EXCERPT below:
I have two files diskimage.part1 and diskimage.part2 on an external slow (USB 2) hard drive and I need to do the equivalent of

cat diskimage.part{1,2} > diskimage
mount -o ro,loop diskimage /tmp/mountpoint

but the cat will take hours to complete and the disk image does not fit anywhere because of its size.

Is there a "lazy version of cat" that I could use with this disk image? Something like

losetup --readonly /dev/loopX --concatenate diskimage.part*
mount -o ro /dev/loopX /tmp/mountpoint

(But losetup --concatenate doesn't exist)


3 Answers 3


May be you want to use mdadm

$ losetup --readonly /dev/loop1 diskimage.part1 
$ losetup --readonly /dev/loop2 diskimage.part2 
$ mdadm --create /dev/md0 --level=linear --raid-devices=2 /dev/loop1 /dev/loop2
$ mount -o ro /dev/md0 /tmp/mountpoint

In case there's at least enough free space for diskimage and diskimage2 you could append the latter to the former file

cat diskimage.part2 >> diskimage.part1 && mv diskimage.part1 diskimage

It will also be faster than copying both because you need not move that many data. But using another fast device for the concatenation is preferable because of speed considerations.

In case you have not enough free space just use any other (maybe external) device to create the diskimage file.
End of EXCERPT.
PROVIDED DATA below:
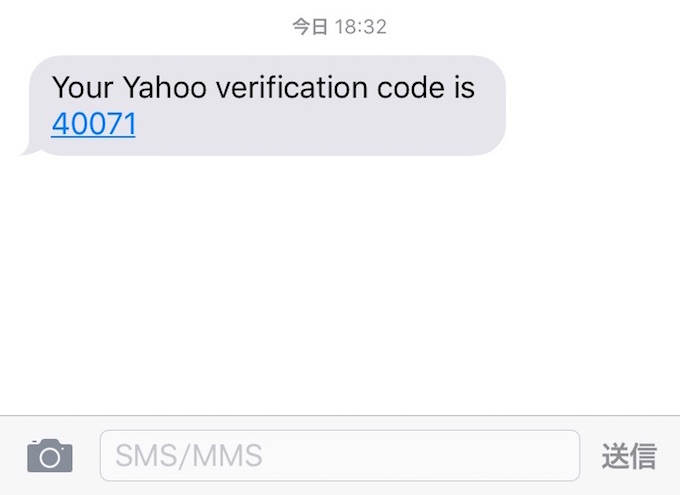Tap the 40071 verification code link
This screenshot has height=495, width=680.
(x=93, y=124)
End of PROVIDED DATA.
*APPLY WHAT YOU READ*
A) Say whether each statement agrees with the text on joining disk image parts. Answer yes or no for each, and quote the words from the text that decide it.
(i) The losetup command has no --concatenate option.
(ii) The external hard drive uses USB 3.
(iii) The mdadm command builds the array at a linear level.
B) Extend the text on joining disk image parts, starting after its final sentence.

*RESULTS OF THE TASKS*
A)
(i) Yes: "(But losetup --concatenate doesn't exist)"
(ii) No: "an external slow (USB 2) hard drive"
(iii) Yes: "mdadm --create /dev/md0 --level=linear --raid-devices=2 /dev/loop1 /dev/loop2"

B)
  • Thank you! I have to work around serious space and speed limitations, which is a PITA, and I'm not eager to change diskimage.part1 (even though appending something can be undone easily). I think that mdadm, proposed by miline, will work for me. Mar 11, 2015 at 12:33

mdadm --create wanted to write on the loop devices, and I was nowhere brave enough to see if it would work(probably not), so I found (what I think is) a better solution, using dmsetup, which makes sense, LVMs seem to be a better fit for the job:

losetup --read-only /dev/loop1 diskimage.part1 # For this example, 5120 bytes
losetup --read-only /dev/loop2 diskimage.part2 # For this example, 2560 bytes
echo -e "0 10 linear /dev/loop1 0 \n10 5 linear /dev/loop2 0" | dmsetup create merge0
mount -o ro /dev/mapper/merge0 /tmp/mountpoint

Clarifying: dmsetup is the command for managing LVMs. when creating a new mapped device, you use dmsetup create <dev_name>, and it also needs a table describing the mapping. By default, the table comes from standard input.

The table consists of lines of the form start_sector number_sectors target_type [target_type_arguments]. Sectors are made of 512 bytes. In this example, we use the linear mapping, which gets as arguments the file to map to, and the offset of the file to map, also in sectors. In this example, we assume we don't want skip anything in the files, so they are set to zero.

The command then means that for the new device, merge0, the first 10 sectors will map to /dev/loop1, and the next 5 will map to /dev/loop2.

The new device will be available at /dev/mapper/merge0. Remember to run partprobe on it to read partitions, if your images contain any.

Further information can be found here (and specially in the section TABLE_FORMAT), and some REALLY helpfull examples can be found here.

Some thanks to chatGPT for pointing me the right way, although it did give me a completely broken command.